See, don't argue with design and things will work out all right after all, I told myself.

But things did not go well back at the District the next day. They never did when I had to deal with the people in vice, or with Sergeant Motley in particular. He was black, an ex-care

er enlisted man, but he had little sympathy for his own people. One time a black wino in a holding cell was giving Motley a bad time, calling him "the white man's knee-grow, with a white man's badge and a white man's gun," and Motley covered him from head to foot with the contents of a can of Mace before the turnkey slapped it out of his hand.

But there was another memory about Motley that was darker. Before he made sergeant and moved over to vice, he had worked as a bailiff at the court and was in charge of escorting prisoners from the drunk tank to morning arraignment. He had seven of them on a wrist-chain in the elevator when a basement fire blew the electric circuits and stalled the elevator between floors. Motley got out through the escape door in the elevator's roof, but the seven prisoners were asphyxiated by the smoke.

"What do you want to know about her?" he said. He was overweight and had a thick mustache, and his ashtray was full of cigar butts.

"You busted her three times in a month—twice for soliciting, once for holding. You must have had an interest in her," I said.

"She was a ten-dollar chicken, a real loser."

"You're not telling me a lot, Motley."

"What's to tell? She was freebasing and jacking guys off in a massage parlor on Decatur. She was the kind a john cuts up or a pimp sets on fire. Like I say, a victim. A country girl that was going to make the big score."

"Who went her bail?"

"Probably her pimp. I don't remember."

"Who was he?"

"I don't remember. There's a new lowlife running that joint every two months."

"You know anybody who'd have reason to give her a hotshot?"

"Ask me her shoe size. When'd she become your case, anyway? I heard you fished her out of the bayou in Cataouatche Parish."

"It's a personal interest. Look, Motley, we cooperate with you guys. How about being a little reciprocal?"

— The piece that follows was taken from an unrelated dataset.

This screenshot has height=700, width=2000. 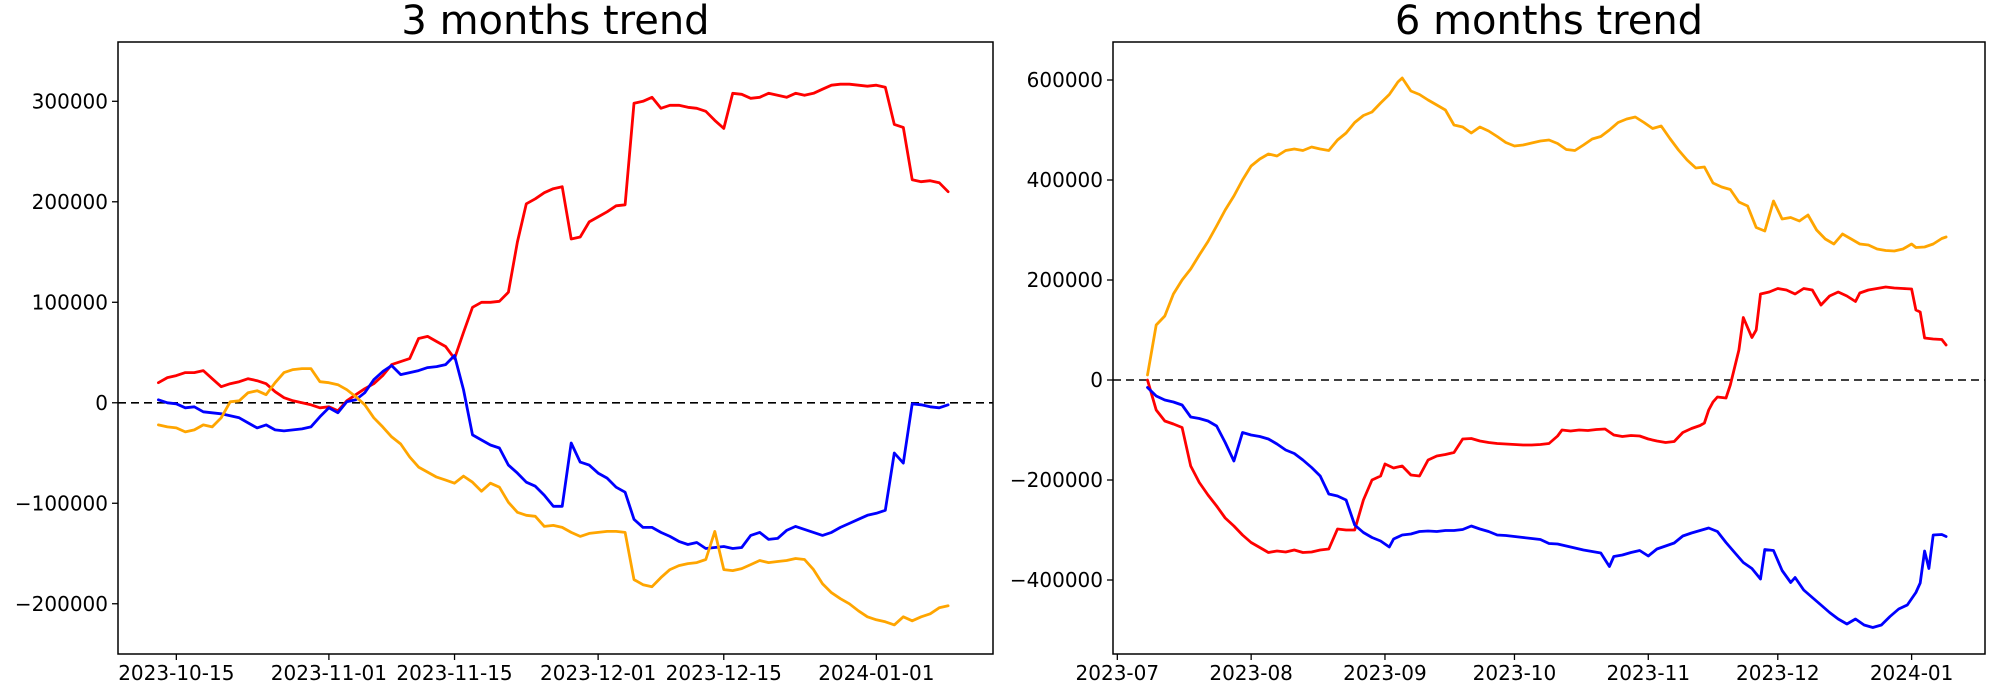 I want to click on x-tick-label: 2023-11-15, so click(x=454, y=673).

"What is it you think I know? I told you she was just another brainless whore. They all come out of the same cookie cutter. I lost contact with her, anyway."

"What do you mean?"

"We busted the massage parlor a couple of times and she wasn't working there anymore. One of the other broads said Julio Segura moved her out to his place. That don't mean anything, though. He does that all the time, then he gets tired of them, gives them a few balloons of Mexican brown, and has that dwarf chauffeur of his drive them to the bus stop or back to the crib."

"You're unbelievable."

"You think a guy like him is interested in snuffing whores? Write it off, Robicheaux. You're wasting your time."

Fifteen minutes later, Captain Guidry walked into the office I shared with Clete. He was fifty and lived with his mother and belonged to the Knights of Columbus. But recently he had been dating a widow in the city water department, and we knew it was serious when the captain began to undergo a hair transplant. His gleaming bald scalp was now inlaid with tiny round divots of transplanted hair, so that his head looked like a rock with weeds starting to grow on it. But he was a good administrator, a straight arrow, and he often took the heat for us when he didn't have to.

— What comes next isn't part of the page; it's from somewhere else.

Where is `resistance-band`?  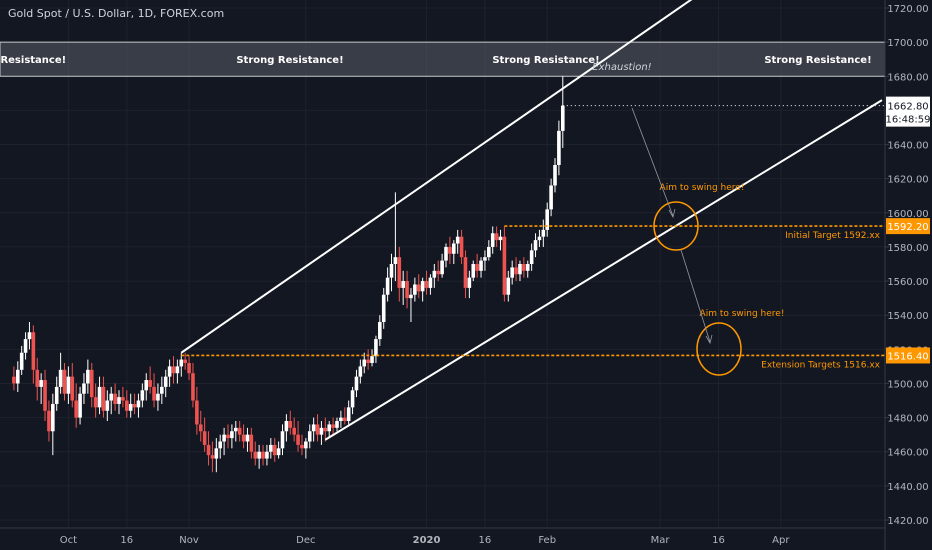 resistance-band is located at coordinates (443, 59).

"Triple-A called and said they towed in your car," he said.

"That's good," I said.

"No. They also said somebody must have broken all the windows out with a hammer or a baseball bat. What went on over there with the sheriff's department, Dave?"

I told him while he stared at me blankly. I also told him about Julio Segura. Cletus kept his face buried in our file drawer.

"You didn't make this up? You actually cuffed two sheriff's deputies to their own car?" the captain said.

"I wasn't holding a very good hand, Captain."

"Well, you probably had them figured right, because they haven't pursued it, except for remodeling your windows. You want to turn the screws on them a little? I can call the state attorney general's office and probably shake them up a bit."